▶ _What you have to do_:
For each entry that follows, write out an identical copy.

▶ _Given data_:
= Beginning of Section =

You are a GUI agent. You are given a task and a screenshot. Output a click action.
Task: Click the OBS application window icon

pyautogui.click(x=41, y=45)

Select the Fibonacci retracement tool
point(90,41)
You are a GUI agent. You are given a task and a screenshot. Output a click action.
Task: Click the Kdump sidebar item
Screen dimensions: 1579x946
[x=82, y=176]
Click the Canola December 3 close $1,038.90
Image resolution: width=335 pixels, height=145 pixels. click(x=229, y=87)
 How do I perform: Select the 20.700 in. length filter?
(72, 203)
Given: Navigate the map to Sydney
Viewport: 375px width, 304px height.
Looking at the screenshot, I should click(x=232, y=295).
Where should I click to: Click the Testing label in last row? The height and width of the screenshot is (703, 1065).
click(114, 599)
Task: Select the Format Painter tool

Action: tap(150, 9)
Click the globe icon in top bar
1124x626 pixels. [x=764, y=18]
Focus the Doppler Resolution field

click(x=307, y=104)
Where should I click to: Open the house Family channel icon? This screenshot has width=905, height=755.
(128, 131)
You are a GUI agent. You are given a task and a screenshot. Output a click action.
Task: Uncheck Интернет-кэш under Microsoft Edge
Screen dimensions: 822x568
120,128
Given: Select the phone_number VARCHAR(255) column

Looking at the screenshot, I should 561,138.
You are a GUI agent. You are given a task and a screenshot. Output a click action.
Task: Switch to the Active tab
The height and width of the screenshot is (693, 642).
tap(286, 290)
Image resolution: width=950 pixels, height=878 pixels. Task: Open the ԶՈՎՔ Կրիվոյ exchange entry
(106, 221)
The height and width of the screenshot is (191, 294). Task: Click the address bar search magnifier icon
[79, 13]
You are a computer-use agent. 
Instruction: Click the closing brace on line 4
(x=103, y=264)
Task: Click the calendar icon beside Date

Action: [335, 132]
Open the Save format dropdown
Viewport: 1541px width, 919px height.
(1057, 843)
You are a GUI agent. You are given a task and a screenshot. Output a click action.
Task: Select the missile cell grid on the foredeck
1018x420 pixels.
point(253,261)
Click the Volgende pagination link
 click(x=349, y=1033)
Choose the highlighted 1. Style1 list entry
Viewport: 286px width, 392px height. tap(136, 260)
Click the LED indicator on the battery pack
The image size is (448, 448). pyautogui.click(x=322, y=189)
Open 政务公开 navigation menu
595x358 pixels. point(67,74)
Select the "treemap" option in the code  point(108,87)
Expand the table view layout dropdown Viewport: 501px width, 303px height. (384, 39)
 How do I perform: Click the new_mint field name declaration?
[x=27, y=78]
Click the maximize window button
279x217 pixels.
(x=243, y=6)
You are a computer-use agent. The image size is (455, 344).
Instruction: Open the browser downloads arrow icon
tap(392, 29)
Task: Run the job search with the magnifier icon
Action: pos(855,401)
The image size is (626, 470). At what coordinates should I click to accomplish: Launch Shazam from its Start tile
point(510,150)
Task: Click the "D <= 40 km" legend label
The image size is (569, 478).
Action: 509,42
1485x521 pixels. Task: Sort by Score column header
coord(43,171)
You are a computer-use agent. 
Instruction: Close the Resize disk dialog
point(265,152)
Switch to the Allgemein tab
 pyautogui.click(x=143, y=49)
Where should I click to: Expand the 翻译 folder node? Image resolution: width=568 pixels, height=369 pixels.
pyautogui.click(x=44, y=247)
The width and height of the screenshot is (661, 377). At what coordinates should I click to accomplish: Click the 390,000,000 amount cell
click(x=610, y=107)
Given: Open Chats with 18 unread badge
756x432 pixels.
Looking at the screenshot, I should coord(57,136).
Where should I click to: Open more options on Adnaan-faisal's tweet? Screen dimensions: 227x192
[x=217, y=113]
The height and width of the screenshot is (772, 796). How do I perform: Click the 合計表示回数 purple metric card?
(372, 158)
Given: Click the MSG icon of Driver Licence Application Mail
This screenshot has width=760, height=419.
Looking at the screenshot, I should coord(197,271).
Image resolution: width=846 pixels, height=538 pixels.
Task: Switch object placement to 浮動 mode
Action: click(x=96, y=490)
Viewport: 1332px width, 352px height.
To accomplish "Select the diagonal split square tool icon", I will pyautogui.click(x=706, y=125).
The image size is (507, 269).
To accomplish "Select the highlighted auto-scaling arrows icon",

= End of Section =

▶ _Result for this exercise_:
You are a GUI agent. You are given a task and a screenshot. Output a click action.
Task: Click the OBS application window icon

pyautogui.click(x=41, y=45)

Select the Fibonacci retracement tool
point(90,41)
You are a GUI agent. You are given a task and a screenshot. Output a click action.
Task: Click the Kdump sidebar item
Screen dimensions: 1579x946
[x=82, y=176]
Click the Canola December 3 close $1,038.90
Image resolution: width=335 pixels, height=145 pixels. click(x=229, y=87)
 How do I perform: Select the 20.700 in. length filter?
(72, 203)
Given: Navigate the map to Sydney
Viewport: 375px width, 304px height.
Looking at the screenshot, I should click(x=232, y=295).
Where should I click to: Click the Testing label in last row? The height and width of the screenshot is (703, 1065).
click(114, 599)
Task: Select the Format Painter tool

Action: tap(150, 9)
Click the globe icon in top bar
1124x626 pixels. [x=764, y=18]
Focus the Doppler Resolution field

click(x=307, y=104)
Where should I click to: Open the house Family channel icon? This screenshot has width=905, height=755.
(128, 131)
You are a GUI agent. You are given a task and a screenshot. Output a click action.
Task: Uncheck Интернет-кэш under Microsoft Edge
Screen dimensions: 822x568
120,128
Given: Select the phone_number VARCHAR(255) column

Looking at the screenshot, I should 561,138.
You are a GUI agent. You are given a task and a screenshot. Output a click action.
Task: Switch to the Active tab
The height and width of the screenshot is (693, 642).
tap(286, 290)
Image resolution: width=950 pixels, height=878 pixels. Task: Open the ԶՈՎՔ Կրիվոյ exchange entry
(106, 221)
The height and width of the screenshot is (191, 294). Task: Click the address bar search magnifier icon
[79, 13]
You are a computer-use agent. 
Instruction: Click the closing brace on line 4
(x=103, y=264)
Task: Click the calendar icon beside Date

Action: [335, 132]
Open the Save format dropdown
Viewport: 1541px width, 919px height.
(1057, 843)
You are a GUI agent. You are given a task and a screenshot. Output a click action.
Task: Select the missile cell grid on the foredeck
1018x420 pixels.
point(253,261)
Click the Volgende pagination link
 click(x=349, y=1033)
Choose the highlighted 1. Style1 list entry
Viewport: 286px width, 392px height. tap(136, 260)
Click the LED indicator on the battery pack
The image size is (448, 448). pyautogui.click(x=322, y=189)
Open 政务公开 navigation menu
595x358 pixels. point(67,74)
Select the "treemap" option in the code  point(108,87)
Expand the table view layout dropdown Viewport: 501px width, 303px height. (384, 39)
 How do I perform: Click the new_mint field name declaration?
[x=27, y=78]
Click the maximize window button
279x217 pixels.
(x=243, y=6)
You are a computer-use agent. The image size is (455, 344).
Instruction: Open the browser downloads arrow icon
tap(392, 29)
Task: Run the job search with the magnifier icon
Action: pos(855,401)
The image size is (626, 470). At what coordinates should I click to accomplish: Launch Shazam from its Start tile
point(510,150)
Task: Click the "D <= 40 km" legend label
The image size is (569, 478).
Action: 509,42
1485x521 pixels. Task: Sort by Score column header
coord(43,171)
You are a computer-use agent. 
Instruction: Close the Resize disk dialog
point(265,152)
Switch to the Allgemein tab
 pyautogui.click(x=143, y=49)
Where should I click to: Expand the 翻译 folder node? Image resolution: width=568 pixels, height=369 pixels.
pyautogui.click(x=44, y=247)
The width and height of the screenshot is (661, 377). At what coordinates should I click to accomplish: Click the 390,000,000 amount cell
click(x=610, y=107)
Given: Open Chats with 18 unread badge
756x432 pixels.
Looking at the screenshot, I should coord(57,136).
Where should I click to: Open more options on Adnaan-faisal's tweet? Screen dimensions: 227x192
[x=217, y=113]
The height and width of the screenshot is (772, 796). How do I perform: Click the 合計表示回数 purple metric card?
(372, 158)
Given: Click the MSG icon of Driver Licence Application Mail
This screenshot has width=760, height=419.
Looking at the screenshot, I should coord(197,271).
Image resolution: width=846 pixels, height=538 pixels.
Task: Switch object placement to 浮動 mode
Action: click(x=96, y=490)
Viewport: 1332px width, 352px height.
To accomplish "Select the diagonal split square tool icon", I will pyautogui.click(x=706, y=125).
The image size is (507, 269).
To accomplish "Select the highlighted auto-scaling arrows icon",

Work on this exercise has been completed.